- **Work task**
What you return should be the lines from the first line of the records below through the line holding "clique aqui. (127, 2565)", unchanged.

- **Source data**
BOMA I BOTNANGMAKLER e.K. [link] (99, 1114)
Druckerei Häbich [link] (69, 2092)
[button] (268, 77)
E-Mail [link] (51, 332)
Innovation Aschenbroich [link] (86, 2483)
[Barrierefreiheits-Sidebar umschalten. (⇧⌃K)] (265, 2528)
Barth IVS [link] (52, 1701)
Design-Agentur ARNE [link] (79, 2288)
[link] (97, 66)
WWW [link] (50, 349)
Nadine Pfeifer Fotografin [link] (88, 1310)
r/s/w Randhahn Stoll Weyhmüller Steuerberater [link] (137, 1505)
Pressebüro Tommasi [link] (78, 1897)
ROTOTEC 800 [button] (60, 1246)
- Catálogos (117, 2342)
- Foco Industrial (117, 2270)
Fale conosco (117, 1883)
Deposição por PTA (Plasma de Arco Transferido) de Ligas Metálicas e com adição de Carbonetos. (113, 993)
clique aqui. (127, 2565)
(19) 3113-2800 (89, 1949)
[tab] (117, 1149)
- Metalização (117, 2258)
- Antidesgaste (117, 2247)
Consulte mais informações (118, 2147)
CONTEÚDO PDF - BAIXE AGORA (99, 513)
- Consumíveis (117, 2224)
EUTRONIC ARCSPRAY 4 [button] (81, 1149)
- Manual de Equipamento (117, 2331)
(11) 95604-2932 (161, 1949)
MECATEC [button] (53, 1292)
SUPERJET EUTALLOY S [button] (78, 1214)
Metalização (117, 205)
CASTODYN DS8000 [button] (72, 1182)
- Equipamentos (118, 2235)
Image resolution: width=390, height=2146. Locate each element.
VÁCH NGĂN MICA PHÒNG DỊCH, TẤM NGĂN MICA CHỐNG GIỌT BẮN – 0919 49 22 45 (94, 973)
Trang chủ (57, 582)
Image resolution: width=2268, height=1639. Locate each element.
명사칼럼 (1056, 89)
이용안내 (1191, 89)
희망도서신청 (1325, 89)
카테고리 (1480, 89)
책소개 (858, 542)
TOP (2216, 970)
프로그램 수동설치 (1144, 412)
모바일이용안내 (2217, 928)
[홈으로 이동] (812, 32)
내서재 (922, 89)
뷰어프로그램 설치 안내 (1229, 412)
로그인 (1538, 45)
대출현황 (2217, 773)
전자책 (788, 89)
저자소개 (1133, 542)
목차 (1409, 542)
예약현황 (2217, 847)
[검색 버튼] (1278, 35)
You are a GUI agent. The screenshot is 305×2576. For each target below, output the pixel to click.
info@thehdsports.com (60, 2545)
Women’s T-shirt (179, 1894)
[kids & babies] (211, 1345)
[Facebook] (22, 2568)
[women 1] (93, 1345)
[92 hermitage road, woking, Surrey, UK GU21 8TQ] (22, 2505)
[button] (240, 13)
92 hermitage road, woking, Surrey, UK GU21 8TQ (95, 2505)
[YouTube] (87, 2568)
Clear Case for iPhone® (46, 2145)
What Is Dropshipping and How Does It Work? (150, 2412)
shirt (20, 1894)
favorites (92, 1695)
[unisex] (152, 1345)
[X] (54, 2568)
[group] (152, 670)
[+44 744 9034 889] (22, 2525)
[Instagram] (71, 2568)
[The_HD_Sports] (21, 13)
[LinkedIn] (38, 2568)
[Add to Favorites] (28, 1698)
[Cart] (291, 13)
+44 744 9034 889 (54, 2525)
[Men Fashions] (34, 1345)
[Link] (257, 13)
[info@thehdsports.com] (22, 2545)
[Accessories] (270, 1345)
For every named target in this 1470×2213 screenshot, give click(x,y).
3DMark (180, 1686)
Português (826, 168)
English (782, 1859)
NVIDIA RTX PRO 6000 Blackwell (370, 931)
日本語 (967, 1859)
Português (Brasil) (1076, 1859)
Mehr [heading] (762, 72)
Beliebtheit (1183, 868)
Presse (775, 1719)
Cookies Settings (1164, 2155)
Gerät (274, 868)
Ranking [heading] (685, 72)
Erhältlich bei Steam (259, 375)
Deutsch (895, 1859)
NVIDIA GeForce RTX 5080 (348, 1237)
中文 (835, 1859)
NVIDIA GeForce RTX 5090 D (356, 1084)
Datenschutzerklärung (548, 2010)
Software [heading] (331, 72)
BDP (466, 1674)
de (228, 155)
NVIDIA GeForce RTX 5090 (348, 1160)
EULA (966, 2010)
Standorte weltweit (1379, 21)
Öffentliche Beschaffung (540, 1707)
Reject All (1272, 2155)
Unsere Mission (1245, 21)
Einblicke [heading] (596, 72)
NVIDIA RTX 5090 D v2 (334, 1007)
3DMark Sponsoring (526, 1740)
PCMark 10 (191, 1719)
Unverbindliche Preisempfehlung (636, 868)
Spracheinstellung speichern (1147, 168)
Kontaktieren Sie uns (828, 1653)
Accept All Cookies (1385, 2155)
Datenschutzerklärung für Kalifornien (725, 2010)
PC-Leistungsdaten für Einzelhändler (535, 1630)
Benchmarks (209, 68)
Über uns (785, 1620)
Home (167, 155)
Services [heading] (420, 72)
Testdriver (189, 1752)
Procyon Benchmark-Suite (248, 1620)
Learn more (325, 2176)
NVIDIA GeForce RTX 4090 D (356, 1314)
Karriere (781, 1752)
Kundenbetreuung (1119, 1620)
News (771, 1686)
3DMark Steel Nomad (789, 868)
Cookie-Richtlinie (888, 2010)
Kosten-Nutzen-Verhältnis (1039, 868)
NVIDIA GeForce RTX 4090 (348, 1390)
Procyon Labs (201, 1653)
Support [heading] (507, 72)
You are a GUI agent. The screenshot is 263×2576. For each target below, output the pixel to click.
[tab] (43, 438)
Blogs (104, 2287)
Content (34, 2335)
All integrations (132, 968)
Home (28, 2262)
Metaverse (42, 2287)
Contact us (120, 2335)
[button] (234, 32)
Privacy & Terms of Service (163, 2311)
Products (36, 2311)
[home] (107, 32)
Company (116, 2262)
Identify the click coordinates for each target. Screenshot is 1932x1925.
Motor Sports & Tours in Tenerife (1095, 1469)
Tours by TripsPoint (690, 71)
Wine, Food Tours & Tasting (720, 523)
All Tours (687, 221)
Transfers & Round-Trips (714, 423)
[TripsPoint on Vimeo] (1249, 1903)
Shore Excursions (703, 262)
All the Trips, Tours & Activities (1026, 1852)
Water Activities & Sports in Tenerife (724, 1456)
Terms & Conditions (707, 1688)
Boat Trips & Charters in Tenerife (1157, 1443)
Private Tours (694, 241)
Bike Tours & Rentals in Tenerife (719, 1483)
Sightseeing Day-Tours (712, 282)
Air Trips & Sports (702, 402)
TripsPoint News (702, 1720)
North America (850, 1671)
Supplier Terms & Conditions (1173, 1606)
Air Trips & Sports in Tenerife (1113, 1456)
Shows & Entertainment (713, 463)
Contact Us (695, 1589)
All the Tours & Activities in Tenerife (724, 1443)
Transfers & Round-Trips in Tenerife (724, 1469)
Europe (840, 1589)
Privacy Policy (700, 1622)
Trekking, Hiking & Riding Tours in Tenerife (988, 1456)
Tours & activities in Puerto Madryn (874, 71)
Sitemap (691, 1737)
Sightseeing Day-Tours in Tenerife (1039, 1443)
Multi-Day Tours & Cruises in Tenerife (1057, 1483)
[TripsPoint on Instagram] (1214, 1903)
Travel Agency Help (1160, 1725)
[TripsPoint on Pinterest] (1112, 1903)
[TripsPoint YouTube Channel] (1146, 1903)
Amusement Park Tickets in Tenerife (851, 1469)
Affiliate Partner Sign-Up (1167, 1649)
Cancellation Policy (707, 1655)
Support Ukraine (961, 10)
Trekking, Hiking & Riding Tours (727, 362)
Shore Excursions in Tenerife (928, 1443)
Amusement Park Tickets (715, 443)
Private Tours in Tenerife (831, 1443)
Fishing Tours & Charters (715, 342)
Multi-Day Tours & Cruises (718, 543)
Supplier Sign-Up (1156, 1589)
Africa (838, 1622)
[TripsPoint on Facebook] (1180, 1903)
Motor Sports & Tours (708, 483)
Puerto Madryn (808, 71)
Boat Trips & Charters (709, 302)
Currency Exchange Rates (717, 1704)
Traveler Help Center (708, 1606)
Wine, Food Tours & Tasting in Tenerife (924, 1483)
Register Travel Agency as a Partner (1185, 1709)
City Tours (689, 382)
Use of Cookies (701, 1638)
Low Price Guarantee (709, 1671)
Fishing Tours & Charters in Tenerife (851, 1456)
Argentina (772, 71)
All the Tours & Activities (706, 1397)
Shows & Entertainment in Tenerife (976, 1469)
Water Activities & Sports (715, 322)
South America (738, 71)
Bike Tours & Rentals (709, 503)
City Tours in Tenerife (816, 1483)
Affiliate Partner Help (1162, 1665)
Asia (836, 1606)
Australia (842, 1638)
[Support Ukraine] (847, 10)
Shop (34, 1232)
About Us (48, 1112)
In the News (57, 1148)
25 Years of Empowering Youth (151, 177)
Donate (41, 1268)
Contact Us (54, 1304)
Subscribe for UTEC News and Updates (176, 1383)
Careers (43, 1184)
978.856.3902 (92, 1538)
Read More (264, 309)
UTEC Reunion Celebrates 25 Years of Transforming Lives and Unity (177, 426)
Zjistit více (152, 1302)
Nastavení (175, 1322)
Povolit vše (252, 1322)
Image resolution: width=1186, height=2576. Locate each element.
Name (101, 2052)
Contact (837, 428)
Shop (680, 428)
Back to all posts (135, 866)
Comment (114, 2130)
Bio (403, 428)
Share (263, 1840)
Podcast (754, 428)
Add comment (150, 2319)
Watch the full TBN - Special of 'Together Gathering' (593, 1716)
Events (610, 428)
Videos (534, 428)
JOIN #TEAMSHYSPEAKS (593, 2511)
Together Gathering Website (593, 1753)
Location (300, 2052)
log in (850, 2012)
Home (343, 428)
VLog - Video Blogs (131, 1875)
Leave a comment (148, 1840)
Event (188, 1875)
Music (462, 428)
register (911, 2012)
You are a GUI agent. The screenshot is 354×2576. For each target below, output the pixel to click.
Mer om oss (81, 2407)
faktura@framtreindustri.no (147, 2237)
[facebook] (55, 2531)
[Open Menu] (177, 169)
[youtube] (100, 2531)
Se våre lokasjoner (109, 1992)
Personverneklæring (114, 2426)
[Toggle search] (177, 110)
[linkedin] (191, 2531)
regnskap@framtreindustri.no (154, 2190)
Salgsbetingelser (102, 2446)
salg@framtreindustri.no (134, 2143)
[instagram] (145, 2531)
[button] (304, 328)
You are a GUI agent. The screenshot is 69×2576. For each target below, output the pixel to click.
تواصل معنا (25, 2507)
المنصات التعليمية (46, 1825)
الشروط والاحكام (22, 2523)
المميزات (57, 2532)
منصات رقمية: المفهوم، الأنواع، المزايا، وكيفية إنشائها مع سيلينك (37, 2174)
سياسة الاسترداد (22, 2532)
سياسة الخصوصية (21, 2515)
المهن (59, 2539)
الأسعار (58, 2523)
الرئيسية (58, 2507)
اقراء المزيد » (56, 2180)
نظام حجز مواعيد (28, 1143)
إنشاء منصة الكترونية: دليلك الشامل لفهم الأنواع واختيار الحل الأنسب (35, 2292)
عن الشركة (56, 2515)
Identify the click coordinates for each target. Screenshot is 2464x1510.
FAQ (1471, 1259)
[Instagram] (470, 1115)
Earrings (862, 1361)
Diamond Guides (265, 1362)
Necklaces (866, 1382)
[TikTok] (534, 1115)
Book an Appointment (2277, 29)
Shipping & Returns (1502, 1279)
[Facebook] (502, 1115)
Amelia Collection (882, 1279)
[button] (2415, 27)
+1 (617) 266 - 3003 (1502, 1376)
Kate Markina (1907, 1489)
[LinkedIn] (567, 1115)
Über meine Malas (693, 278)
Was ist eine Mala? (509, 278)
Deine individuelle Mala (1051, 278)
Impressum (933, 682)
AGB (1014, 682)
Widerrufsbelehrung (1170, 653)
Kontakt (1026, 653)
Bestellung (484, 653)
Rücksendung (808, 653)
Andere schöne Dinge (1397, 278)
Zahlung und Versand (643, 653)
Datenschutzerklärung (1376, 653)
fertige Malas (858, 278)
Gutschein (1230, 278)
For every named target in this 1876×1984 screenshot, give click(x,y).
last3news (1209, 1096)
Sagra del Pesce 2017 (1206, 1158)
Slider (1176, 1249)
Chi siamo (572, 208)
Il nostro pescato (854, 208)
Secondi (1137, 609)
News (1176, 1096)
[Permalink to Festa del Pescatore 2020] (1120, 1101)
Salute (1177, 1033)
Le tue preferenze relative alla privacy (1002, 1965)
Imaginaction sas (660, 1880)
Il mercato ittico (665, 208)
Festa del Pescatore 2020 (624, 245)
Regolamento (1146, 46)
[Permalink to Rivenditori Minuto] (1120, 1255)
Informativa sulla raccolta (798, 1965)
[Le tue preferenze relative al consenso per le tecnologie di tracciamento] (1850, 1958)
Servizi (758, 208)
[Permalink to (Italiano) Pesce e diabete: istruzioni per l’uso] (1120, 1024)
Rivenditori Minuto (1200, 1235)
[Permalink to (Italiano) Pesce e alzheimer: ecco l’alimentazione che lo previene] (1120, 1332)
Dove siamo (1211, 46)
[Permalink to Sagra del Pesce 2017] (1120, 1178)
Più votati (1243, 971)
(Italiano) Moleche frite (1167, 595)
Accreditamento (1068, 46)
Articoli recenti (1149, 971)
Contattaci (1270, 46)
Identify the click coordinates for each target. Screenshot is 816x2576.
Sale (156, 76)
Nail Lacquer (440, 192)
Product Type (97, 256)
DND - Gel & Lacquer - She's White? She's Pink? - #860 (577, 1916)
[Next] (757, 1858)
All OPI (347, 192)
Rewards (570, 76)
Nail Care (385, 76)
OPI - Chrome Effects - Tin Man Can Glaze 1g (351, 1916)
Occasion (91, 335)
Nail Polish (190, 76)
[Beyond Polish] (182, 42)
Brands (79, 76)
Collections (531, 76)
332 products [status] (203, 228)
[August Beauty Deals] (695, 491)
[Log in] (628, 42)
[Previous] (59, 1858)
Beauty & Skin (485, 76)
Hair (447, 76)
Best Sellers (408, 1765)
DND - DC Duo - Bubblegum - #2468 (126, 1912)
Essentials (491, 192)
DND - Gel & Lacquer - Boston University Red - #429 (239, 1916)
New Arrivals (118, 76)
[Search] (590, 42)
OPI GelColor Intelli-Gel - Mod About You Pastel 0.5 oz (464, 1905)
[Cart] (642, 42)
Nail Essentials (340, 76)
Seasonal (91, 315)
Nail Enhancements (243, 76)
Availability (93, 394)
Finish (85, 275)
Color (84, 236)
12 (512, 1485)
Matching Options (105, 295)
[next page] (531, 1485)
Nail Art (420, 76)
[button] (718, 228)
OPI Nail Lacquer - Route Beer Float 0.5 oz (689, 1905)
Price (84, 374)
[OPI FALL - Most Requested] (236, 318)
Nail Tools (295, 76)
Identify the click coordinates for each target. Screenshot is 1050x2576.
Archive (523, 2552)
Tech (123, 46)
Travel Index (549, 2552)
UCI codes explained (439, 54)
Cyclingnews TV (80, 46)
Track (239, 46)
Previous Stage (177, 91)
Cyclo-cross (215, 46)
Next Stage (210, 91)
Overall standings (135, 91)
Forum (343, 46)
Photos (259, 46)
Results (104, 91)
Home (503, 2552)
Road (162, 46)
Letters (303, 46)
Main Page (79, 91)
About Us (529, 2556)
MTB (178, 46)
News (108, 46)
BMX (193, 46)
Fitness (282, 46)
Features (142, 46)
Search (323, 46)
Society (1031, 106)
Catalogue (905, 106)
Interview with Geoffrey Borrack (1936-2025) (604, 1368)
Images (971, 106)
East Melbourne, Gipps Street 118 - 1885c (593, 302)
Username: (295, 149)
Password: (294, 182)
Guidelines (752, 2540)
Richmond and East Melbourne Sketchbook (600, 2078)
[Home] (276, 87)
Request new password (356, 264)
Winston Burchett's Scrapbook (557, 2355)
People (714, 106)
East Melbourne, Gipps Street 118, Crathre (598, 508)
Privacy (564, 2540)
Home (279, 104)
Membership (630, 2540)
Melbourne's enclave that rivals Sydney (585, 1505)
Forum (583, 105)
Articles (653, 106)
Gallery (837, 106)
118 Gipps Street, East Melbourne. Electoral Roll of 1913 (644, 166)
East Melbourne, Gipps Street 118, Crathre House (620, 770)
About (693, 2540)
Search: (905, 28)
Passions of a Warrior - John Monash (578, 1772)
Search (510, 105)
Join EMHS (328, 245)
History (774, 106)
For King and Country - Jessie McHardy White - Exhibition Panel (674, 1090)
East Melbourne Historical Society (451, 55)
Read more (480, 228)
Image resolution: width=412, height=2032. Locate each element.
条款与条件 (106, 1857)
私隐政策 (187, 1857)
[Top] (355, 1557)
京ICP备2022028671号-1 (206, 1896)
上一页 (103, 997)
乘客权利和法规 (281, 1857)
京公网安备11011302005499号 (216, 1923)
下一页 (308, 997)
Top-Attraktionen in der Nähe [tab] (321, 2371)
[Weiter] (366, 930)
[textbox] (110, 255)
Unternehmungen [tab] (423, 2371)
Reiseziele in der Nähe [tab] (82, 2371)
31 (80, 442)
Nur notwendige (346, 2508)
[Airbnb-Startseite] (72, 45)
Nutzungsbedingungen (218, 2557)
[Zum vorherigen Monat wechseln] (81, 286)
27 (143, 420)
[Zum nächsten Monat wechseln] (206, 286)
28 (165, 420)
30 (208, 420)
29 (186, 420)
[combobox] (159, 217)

- **Solution**
BOMA I BOTNANGMAKLER e.K. [link] (99, 1114)
Druckerei Häbich [link] (69, 2092)
[button] (268, 77)
E-Mail [link] (51, 332)
Innovation Aschenbroich [link] (86, 2483)
[Barrierefreiheits-Sidebar umschalten. (⇧⌃K)] (265, 2528)
Barth IVS [link] (52, 1701)
Design-Agentur ARNE [link] (79, 2288)
[link] (97, 66)
WWW [link] (50, 349)
Nadine Pfeifer Fotografin [link] (88, 1310)
r/s/w Randhahn Stoll Weyhmüller Steuerberater [link] (137, 1505)
Pressebüro Tommasi [link] (78, 1897)
ROTOTEC 800 [button] (60, 1246)
- Catálogos (117, 2342)
- Foco Industrial (117, 2270)
Fale conosco (117, 1883)
Deposição por PTA (Plasma de Arco Transferido) de Ligas Metálicas e com adição de Carbonetos. (113, 993)
clique aqui. (127, 2565)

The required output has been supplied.